The Maine Worker’s Compensation Board Appellate Division has just issued a decision affirming the legal limits on an employer’s duty to reimburse an employee’s rehabilitation plan expenses and to pay employee’s attorney’s fees related to that effort. The decision also affirmed that a motion to reopen evidence requires that the evidence be “newly discovered” and not discoverable by due diligence before the payment scheme was initiated.
In Scott Richards v. DP industries, Mr. Richards injured his back, wrist and elbow when he fell at work in 2001, requiring significant work restrictions. The Maine Department of Labor’s Division of Rehabilitation Services developed a rehabilitation plan, which DP declined to fund. Mr. Richards filed a Petition to Determine Entitlement to Rehabilitation Services pursuant to §217. The plan sought almost $9000 for equipment, training and counseling, but at hearing Mr. Richards testified and presented documentary support that his actual expenses were $15,000. Hearing Officer Dunn approved the plan but ordered the Employment Rehabilitation Fund to pay only the $9000 as indicated in the plan.

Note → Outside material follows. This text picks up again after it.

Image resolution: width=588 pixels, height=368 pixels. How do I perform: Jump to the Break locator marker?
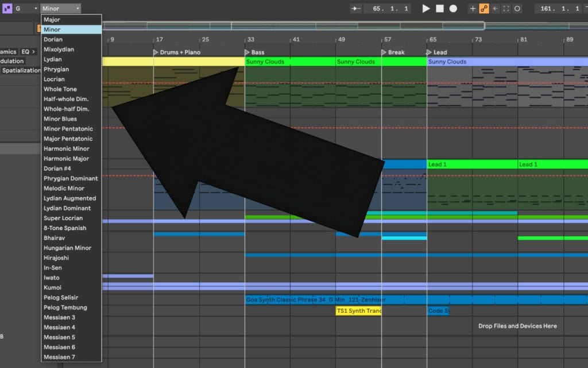(394, 52)
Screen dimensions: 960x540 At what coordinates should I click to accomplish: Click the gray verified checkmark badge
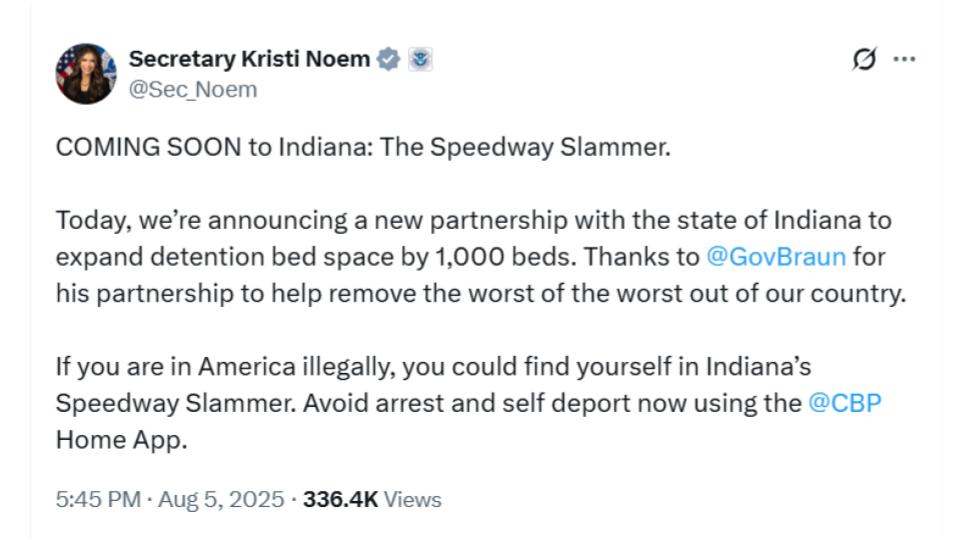pyautogui.click(x=390, y=60)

Mr. Richards requested further findings of fact and conclusions of law, together with a request for an order that DP pay his attorney’s fees and reopen the evidence. HO Dunn provided further findings, but he denied the requests for attorney’s fees and reopening the evidence, as the employee’s attorney did not qualify for that fee under the Act. Mr. Richards appealed, but the Appellate Division affirmed HO Dunn’s decision in its entirety.
The Appellate Division panel held that, before the development of the rehabilitation plan, the employee had spent $5000 to buy a business. The panel, citing its own 2015 Deroche decision, held that §217 does not provide for reimbursement to an employee for costs he incurred before the development of a rehabilitation plan. Mr. Richards’ attorney tried to collect fees and costs from the $9000, but the panel affirmed that the rehabilitation money was not a “common fund” shared by the attorney, so he could not extract a fee from it under §325. Finally, the panel affirmed HO Dunn’s denial of Mr. Richards’ petition to reopen the evidence under §319, holding that HO Dunn properly concluded that Mr. Richards had not met the statutory criteria.